When you’re tasked with managing the IT of many different organisations and not just your own, does that make it more important to have strong, repeatable processes? If so, which ones do you use and why?

Cork Internet eXchange is an ISO 9001-certified company. We are highly procedurised. I am an Uptime Institute Accredited Tier Specialist and several senior managers have undertaken ITIL foundation training.

What are the key metrics you use to determine whether your IT is delivering the service that it needs to?

The No 1 metric for a data centre is uptime for the critical services: power, connectivity and cooling. Once the data centre is up, then we are focused on keeping individual customers up.

From a technology standpoint, what has been the biggest change since CIX first started in 2008, and how have you managed the change?

In 2008, virtualisation was an embryonic trend. Today, the market is going beyond virtualisation to public and private cloud infrastructure.

Has that made your job easier or more difficult?

Cloud computing required the development of a lot of new skill sets. However, we see this trend as an opportunity to add value for our customers.

What’s the biggest challenge facing CIX and how important will technology and IT management be in addressing it?

Our biggest challenge is business-related. We are competing with AWS, Google and Azure. We are three orders of magnitude smaller than our competitors. Technical skills and business agility are our tools of attack and defence.

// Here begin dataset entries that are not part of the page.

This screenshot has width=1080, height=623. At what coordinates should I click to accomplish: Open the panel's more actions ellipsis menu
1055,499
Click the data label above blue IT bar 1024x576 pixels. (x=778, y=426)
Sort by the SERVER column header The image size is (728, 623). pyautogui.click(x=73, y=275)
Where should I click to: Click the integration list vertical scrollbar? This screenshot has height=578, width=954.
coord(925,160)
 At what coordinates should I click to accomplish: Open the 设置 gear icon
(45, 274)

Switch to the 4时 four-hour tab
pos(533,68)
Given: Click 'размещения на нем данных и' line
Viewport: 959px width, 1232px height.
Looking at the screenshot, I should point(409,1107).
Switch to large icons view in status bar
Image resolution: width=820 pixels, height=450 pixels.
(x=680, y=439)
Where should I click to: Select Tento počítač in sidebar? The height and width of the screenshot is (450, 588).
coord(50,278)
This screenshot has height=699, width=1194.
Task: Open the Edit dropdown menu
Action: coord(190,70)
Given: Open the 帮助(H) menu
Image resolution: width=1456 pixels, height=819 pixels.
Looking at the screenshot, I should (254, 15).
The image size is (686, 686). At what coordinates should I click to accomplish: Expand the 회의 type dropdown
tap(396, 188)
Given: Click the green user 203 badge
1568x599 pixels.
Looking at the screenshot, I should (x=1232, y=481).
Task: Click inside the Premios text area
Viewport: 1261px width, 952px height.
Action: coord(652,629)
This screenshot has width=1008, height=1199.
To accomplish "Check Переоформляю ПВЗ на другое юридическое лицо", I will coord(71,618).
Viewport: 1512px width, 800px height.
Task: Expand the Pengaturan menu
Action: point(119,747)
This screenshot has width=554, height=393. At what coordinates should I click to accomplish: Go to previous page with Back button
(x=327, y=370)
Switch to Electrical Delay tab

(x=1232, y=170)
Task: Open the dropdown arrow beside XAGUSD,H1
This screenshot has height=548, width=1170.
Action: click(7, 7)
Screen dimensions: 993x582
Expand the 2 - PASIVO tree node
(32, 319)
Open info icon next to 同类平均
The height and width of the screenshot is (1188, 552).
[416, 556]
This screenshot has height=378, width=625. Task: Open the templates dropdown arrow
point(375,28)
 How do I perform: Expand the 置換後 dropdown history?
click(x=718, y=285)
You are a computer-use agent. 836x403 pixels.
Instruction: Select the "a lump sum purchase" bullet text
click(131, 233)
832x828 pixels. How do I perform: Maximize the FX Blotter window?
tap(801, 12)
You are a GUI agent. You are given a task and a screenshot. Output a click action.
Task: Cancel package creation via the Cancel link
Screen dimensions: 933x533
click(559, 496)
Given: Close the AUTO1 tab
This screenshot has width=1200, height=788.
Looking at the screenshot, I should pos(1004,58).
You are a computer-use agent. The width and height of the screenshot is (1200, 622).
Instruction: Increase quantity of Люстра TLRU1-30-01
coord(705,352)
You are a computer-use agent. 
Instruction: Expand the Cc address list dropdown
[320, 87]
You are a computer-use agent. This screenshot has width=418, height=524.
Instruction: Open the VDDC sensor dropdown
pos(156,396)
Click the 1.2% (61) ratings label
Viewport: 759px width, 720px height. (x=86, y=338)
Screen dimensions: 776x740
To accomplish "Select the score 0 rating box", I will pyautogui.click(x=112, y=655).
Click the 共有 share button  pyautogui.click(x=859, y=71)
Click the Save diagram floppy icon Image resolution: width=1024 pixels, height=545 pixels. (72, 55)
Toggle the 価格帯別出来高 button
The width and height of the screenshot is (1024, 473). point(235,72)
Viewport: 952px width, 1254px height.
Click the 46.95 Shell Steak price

What’s the worst news someone running a data centre can get, and how would you respond?

An interruption to power, cooling, or connectivity is the worst possible news. We have a comprehensive disaster recovery plan that divides actions into customer contact and technical corrective action.

IT managers always used to get accused of being ‘server huggers’ and wanting to see their equipment in their own comms room. Have you noticed that attitude change with your customers?

Absolutely! For example, during the ESB strike threats in November, we saw an increase in RFQ activity. Also, during a major flooding event in Cork a few years ago, we had a customer contact us as the water reached their downstairs offices. By the following morning, their servers were located in our racks and all services were running.

Do you find the conversations you’re having are with senior management rather than IT departments? And if so, to what extent does the language and nature of the conversation change as a result?

In our experience, the decision to go with co-location rather than in-house is never an IT department decision alone. The actual parties involved depend on the size of our customer and the criticality of the business. For very large customers, negotiations involve purchasing, legal and IT departments. For SME customers, it is senior management and IT personnel. For start-ups it is always the business principals that we work with.

What was your take on the revelations by former CIA contractor Edward Snowden last year, and have you been affected either positively or negatively from the fallout?

Snowden, WikiLeaks and NSA (US National Security Agency) spying don’t seem to be the big issues worrying our customers. Our customers are not worried about what governments are doing. Our customers are worried about commercial leaks of customer data, including credit-card details. Customers are using our experience and knowledge to help them secure their networks from cyber-criminals. We are a Palo Alto partner and we offer managed firewall services to customers.